The Scrapy code is within the directory named election2015.
Files of note:
- election2015/scrapy.cfg - the configuration file that tells scrapy this is a project
- election2105/constituencies.csv - this csv file contains a list of constituency codes that are used to populate the URL list for scraping
- conversion/election-json-csv.py - this file converts the JSON output to CSV
The JSON output (if you don't want to run the code yourself) is in the folder named 'data' The output has been converted to CSV in the folder named 'output'
There are 2 spiders coded here.
- bbcparty - returns all parties for all constituencies
one returned item contains constituency code, constituency turnout, party name, party candidate, party number of votes, party share of vote and party swing
- bbcconst - returns data for main Westminster parties (CON, LAB, SNP, LIB DEM (LD), GREEN, UKIP ), grouped for each constituency
one returned item contains constituency code, constituency turnout, majority party, and for the main parties: number of votes, vote-share, vote swing and candidate
To run the code, you must have Scrapy installed.

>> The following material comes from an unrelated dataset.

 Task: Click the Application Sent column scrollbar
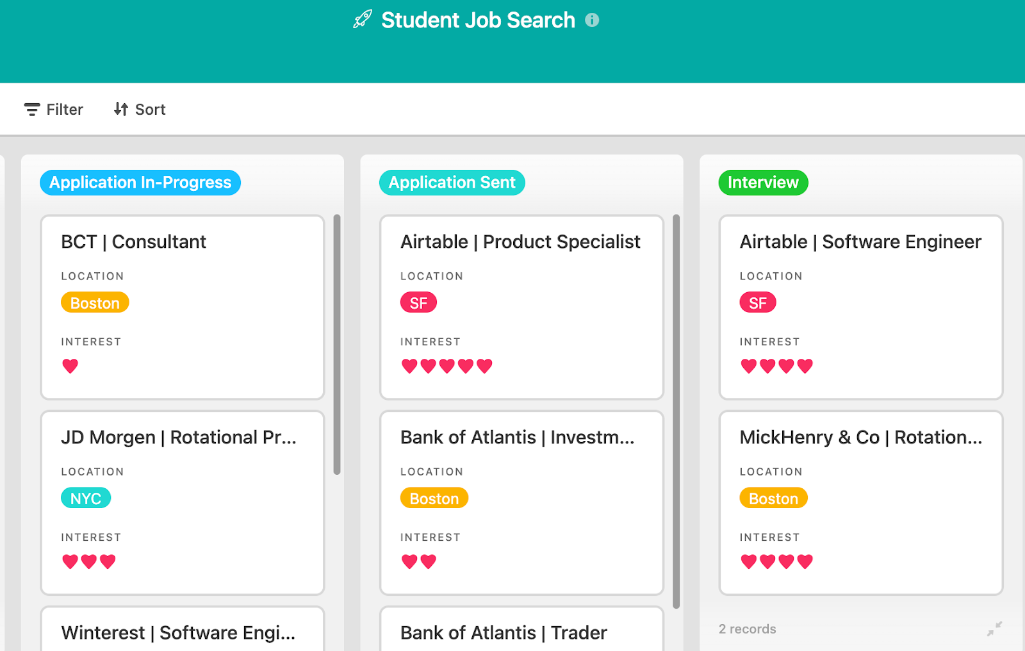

Please see the instructions at http://doc.scrapy.org/en/latest/intro/install.html If you have pip then you can install it with
pip install scrapy
Clone all files from this repo to your own system, then simply navigating to the folder containing scrapy.cfg ought to allow you to peform scrapy actions on this project.
Running the code
With Scrapy installed, navigate to the directory containing scrapy.cfg (and constituencies.csv and a folder also called election 2015).

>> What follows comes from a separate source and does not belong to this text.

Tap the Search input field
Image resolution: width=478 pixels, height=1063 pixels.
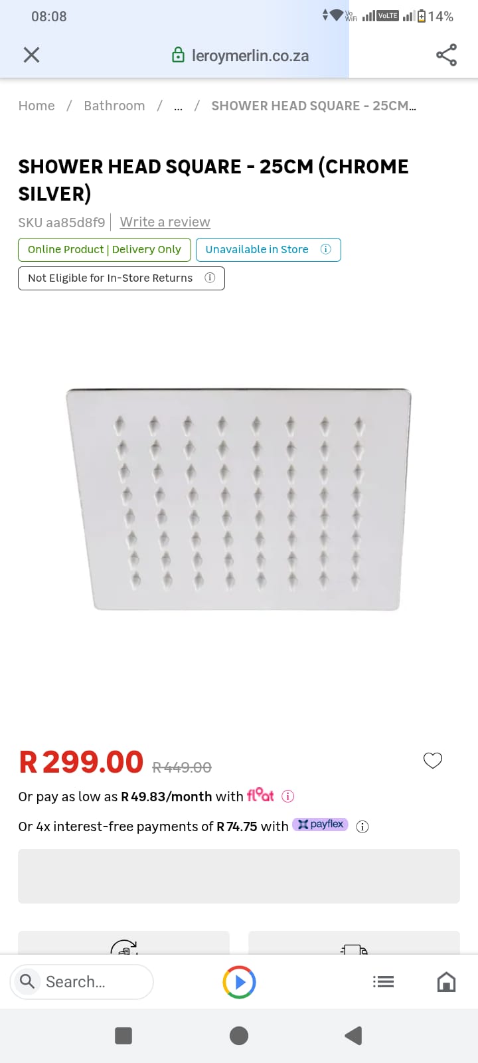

To use the spider that pulls out all party information - bbcparty - the following command will output the data as JSON and put it in the data folder:
scrapy crawl bbcparty -o ../data/party.json
To use the spider that pulls out the major party information, grouped by constituency - bbcconst - the following command will output the data as JSON and put it in the data folder:
scrapy crawl bbcconst -o ../data/const.json
Convert to CSV
It would be possible to have scrapy output CSV but it's just as easy to use a conversion tool, leaving the scrapy instructions universal. To convert the output JSON files to CSV, use the conversion tool at conversion/election-json-csv.py with the following command structure (if all files are in same directory):
python election-json-csv.py --json party.json --csv party.csv
Adding constituency name to constituency code
When you scrape the data, the constituency code is returned but not the actual constituency name. These names can be found in the constituencies.csv input file used to populate the URL list for scraping. They are matched with the constituency code so it is easy to link the names with the output files. This is a little bit lazy of me, but is no problem if you're analysing the data in CSV format.